TASK TO CARRY OUT: Nothing but an exact copy is wanted: the line with "The height and width of the screenshot is (888, 1372)." and each line after it in the data below, last line included.

------ DATA EXCERPTS

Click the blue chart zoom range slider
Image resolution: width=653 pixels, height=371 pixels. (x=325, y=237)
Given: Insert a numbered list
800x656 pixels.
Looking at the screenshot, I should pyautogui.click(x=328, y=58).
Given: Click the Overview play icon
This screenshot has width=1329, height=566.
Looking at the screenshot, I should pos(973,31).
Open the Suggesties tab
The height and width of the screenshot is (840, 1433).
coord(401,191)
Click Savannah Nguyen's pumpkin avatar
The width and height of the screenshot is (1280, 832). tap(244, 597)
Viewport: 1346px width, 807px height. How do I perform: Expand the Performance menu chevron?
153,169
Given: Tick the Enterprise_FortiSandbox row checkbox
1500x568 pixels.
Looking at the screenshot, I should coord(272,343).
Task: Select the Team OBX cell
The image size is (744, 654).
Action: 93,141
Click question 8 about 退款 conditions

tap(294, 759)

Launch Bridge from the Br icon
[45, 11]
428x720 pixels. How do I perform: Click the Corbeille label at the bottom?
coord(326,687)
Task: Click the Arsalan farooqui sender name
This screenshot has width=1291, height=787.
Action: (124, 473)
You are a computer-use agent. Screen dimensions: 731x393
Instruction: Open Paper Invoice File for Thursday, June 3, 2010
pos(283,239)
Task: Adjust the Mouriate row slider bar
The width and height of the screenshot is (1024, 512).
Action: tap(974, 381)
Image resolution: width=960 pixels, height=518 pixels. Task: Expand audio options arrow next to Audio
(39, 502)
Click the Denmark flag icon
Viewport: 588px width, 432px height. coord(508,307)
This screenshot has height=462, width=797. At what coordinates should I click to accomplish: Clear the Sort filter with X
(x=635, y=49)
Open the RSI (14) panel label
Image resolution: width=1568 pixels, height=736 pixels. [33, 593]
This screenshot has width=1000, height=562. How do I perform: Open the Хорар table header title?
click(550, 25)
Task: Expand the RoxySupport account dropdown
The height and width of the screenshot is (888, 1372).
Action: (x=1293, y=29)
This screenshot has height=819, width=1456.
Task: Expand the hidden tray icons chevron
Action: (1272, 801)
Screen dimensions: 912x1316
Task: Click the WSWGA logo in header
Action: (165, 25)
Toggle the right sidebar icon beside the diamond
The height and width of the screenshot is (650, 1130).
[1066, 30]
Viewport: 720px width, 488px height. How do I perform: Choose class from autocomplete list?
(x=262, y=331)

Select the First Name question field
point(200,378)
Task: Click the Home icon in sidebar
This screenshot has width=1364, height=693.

------------

PROBLEM SOLUTION:
The height and width of the screenshot is (888, 1372).
Action: (x=1293, y=29)
This screenshot has height=819, width=1456.
Task: Expand the hidden tray icons chevron
Action: (1272, 801)
Screen dimensions: 912x1316
Task: Click the WSWGA logo in header
Action: (165, 25)
Toggle the right sidebar icon beside the diamond
The height and width of the screenshot is (650, 1130).
[1066, 30]
Viewport: 720px width, 488px height. How do I perform: Choose class from autocomplete list?
(x=262, y=331)

Select the First Name question field
point(200,378)
Task: Click the Home icon in sidebar
This screenshot has width=1364, height=693.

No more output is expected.